### The request
Could you render these rows as a numbered list, starting at the line that contains "Given: Click the red car icon next to 交通发达" and stopping after the line that contains "click(x=127, y=668)", with blank lines left out?

* * *

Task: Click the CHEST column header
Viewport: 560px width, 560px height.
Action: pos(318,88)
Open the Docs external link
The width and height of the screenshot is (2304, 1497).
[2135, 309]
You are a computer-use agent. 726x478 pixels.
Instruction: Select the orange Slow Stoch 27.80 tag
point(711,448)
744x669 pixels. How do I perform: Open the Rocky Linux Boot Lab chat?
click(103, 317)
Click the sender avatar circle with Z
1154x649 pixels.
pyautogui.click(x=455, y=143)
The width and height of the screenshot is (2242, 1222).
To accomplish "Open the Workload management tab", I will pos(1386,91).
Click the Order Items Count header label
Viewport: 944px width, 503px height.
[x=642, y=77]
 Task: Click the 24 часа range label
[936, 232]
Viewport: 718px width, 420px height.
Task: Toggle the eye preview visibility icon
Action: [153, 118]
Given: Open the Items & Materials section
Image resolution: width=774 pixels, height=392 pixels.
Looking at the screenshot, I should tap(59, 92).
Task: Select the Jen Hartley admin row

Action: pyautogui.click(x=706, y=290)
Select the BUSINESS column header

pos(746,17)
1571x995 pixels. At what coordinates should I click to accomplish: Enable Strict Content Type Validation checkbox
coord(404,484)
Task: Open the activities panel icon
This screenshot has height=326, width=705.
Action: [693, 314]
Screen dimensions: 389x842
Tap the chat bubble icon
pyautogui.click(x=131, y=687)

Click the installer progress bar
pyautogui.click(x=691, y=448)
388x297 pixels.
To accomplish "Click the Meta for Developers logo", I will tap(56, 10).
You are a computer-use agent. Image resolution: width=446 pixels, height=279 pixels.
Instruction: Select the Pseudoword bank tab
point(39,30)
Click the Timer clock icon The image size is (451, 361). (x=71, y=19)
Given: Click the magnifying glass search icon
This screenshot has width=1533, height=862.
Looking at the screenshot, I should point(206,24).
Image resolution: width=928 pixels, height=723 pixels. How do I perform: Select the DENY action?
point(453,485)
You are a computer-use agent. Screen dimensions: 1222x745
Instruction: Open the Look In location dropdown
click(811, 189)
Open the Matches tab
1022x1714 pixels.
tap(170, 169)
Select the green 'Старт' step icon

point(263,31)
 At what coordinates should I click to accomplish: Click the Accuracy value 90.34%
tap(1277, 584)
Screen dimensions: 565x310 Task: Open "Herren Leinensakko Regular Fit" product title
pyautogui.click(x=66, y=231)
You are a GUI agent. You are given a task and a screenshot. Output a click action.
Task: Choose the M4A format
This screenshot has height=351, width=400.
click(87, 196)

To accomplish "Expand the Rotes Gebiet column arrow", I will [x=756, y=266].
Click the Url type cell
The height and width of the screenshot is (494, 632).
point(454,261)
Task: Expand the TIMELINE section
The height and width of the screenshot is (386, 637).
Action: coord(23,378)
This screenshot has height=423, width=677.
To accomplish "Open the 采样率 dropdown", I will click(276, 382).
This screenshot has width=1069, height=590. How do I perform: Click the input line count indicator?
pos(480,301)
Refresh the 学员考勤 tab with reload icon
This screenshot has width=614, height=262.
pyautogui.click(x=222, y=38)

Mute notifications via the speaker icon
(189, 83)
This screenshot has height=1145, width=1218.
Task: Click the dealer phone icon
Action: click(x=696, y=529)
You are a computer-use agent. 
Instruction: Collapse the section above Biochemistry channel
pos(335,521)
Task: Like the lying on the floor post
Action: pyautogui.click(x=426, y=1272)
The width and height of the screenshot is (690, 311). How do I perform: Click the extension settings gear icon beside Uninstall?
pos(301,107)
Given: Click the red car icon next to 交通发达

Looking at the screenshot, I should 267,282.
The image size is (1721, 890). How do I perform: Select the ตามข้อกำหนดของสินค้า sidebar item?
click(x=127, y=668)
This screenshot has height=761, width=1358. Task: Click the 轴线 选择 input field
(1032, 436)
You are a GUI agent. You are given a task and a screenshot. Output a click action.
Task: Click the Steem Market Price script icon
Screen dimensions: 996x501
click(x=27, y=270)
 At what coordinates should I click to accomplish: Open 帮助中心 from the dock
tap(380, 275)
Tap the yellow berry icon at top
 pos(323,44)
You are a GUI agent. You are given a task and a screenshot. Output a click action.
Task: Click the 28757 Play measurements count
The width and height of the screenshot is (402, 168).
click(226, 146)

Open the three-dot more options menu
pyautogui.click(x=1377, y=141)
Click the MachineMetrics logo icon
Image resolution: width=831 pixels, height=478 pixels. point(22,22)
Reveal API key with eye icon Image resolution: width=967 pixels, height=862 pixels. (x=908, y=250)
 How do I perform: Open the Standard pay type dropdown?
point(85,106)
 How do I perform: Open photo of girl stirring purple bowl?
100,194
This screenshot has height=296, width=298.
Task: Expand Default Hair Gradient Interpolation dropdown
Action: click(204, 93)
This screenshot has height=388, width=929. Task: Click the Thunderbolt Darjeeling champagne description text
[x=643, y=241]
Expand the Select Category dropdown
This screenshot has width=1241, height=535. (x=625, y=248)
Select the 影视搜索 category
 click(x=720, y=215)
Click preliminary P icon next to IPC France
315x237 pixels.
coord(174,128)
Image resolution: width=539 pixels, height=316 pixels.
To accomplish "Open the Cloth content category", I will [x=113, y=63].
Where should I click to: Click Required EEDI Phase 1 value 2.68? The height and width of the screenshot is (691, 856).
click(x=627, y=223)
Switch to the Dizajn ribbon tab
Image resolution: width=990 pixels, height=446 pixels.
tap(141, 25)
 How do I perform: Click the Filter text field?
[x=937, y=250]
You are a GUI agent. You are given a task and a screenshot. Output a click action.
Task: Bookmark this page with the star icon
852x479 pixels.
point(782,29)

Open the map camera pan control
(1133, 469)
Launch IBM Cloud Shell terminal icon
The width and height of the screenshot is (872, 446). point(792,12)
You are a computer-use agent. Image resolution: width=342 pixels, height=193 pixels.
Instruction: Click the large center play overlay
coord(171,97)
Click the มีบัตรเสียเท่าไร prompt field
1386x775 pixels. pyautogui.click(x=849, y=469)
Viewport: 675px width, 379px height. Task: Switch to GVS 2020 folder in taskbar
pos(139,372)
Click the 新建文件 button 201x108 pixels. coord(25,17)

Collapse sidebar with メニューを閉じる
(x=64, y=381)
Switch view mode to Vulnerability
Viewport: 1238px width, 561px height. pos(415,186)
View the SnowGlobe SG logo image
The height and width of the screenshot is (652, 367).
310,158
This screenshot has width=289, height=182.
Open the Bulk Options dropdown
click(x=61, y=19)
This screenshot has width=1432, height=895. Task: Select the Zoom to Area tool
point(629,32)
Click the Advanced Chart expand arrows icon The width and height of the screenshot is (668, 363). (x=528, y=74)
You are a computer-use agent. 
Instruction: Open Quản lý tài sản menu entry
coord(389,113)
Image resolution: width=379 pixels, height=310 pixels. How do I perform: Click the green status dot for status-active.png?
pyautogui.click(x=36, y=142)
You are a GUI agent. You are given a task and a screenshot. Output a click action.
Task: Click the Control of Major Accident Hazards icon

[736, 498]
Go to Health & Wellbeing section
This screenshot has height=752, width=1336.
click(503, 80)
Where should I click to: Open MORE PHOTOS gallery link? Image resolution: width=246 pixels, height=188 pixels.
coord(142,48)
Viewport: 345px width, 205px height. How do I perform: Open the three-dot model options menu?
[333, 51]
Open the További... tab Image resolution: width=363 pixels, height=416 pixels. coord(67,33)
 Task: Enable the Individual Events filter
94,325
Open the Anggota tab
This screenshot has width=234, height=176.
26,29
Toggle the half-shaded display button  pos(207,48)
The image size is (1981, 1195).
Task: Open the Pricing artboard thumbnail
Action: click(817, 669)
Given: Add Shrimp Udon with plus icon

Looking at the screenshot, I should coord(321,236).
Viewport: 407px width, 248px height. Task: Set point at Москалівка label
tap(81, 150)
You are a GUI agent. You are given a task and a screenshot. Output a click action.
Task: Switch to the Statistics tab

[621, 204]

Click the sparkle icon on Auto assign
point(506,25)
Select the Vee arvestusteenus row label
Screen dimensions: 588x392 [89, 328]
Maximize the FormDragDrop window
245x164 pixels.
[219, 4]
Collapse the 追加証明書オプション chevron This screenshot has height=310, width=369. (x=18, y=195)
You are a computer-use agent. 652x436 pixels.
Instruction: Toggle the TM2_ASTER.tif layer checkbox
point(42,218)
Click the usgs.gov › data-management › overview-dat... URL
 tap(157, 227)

* * *

### Exercise result
1. Given: Click the red car icon next to 交通发达
2. Looking at the screenshot, I should 267,282.
3. The image size is (1721, 890). How do I perform: Select the ตามข้อกำหนดของสินค้า sidebar item?
4. click(x=127, y=668)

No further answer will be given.